--- EXTRAIT PROPOSÉ ---
Dis-moi ce que tu manges, je te dirai qui tu fréquentes

Un article paru dans le dossier de ViraGe n°19 : "Trouver sa place à table".
Par Paul Reydel et Karine Vernette.

Manger satisfait la faim du corps, et répond à une partie de nos besoins sociaux, tout aussi vitaux. Des mœurs alimentaires minoritaires influent donc directement sur notre sociabilité, aussi bien dans la façon dont elle s’exprime que sur la construction de nos relations. Être, se dire, ou être considéré comme végé modèle notre environnement, et, qu’on le veuille ou non, contribue à changer notre rapport aux autres.

La plupart des études qui s’intéressent aux pratiques alimentaires s’appuient sur les déclarations des personnes interrogées. Or, un examen objectif des consommations effectives montre que tel qui se dit végétarien s’abstient uniquement de bifteck, tandis que telle autre qui se considère omnivore ne mange jamais de chair. On peut aussi se demander si les motivations éthiques des véganes introduisent des variantes au végétalisme. Depuis les années 1990, la sociologie de l’alimentation reconnaît que parler de végétarisme au singulier ne permet pas d’embrasser toute la variété des alimentations qui excluent la consommation de viande.

--- DONNÉES FOURNIES ---

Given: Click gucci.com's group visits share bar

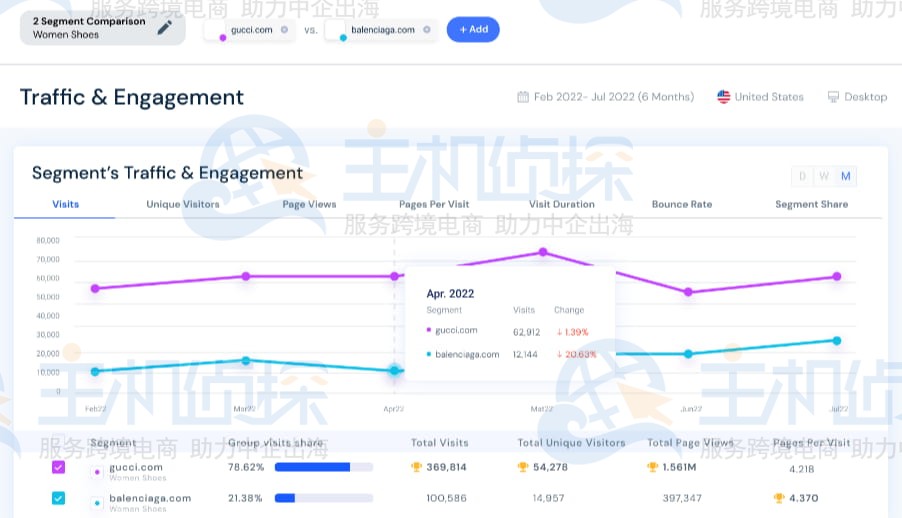Looking at the screenshot, I should [323, 467].
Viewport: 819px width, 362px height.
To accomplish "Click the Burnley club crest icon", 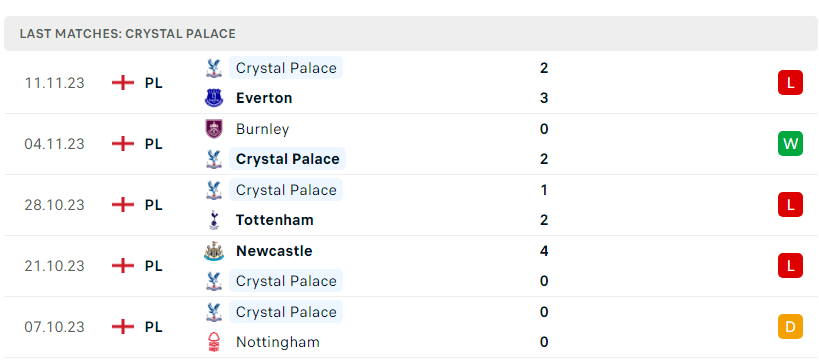I will point(214,129).

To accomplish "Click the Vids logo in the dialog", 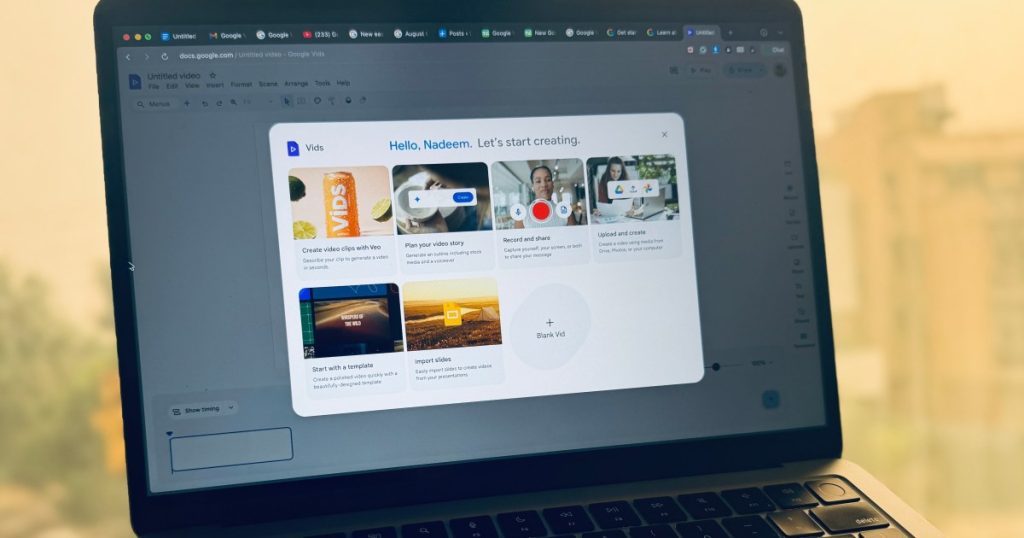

--- OBJECTIF 1 ---
Réécrivez le passage de l'extrait allant de « Manger satisfait la » jusqu'à « rapport aux autres. », en remplaçant « sociabilité » par « vie sociale ».
--- OBJECTIF 2 ---
Répondez s'il vous plaît à ces questions sur l'extrait :
(a) Dans quel numéro de ViraGe l'article a-t-il paru ?
(b) Sur quoi s'appuient la plupart des études qui s'intéressent aux pratiques alimentaires ?
(c) Depuis quand la sociologie de l'alimentation reconnaît-elle que parler de végétarisme au singulier ne permet pas d'embrasser toute la variété des alimentations sans viande ?

--- RÉSULTAT COMPLET 1 ---
Manger satisfait la faim du corps, et répond à une partie de nos besoins sociaux, tout aussi vitaux. Des mœurs alimentaires minoritaires influent donc directement sur notre vie sociale, aussi bien dans la façon dont elle s’exprime que sur la construction de nos relations. Être, se dire, ou être considéré comme végé modèle notre environnement, et, qu’on le veuille ou non, contribue à changer notre rapport aux autres.

--- RÉSULTAT COMPLET 2 ---
(a) Dans le n°19.
(b) Sur les déclarations des personnes interrogées.
(c) Depuis les années 1990.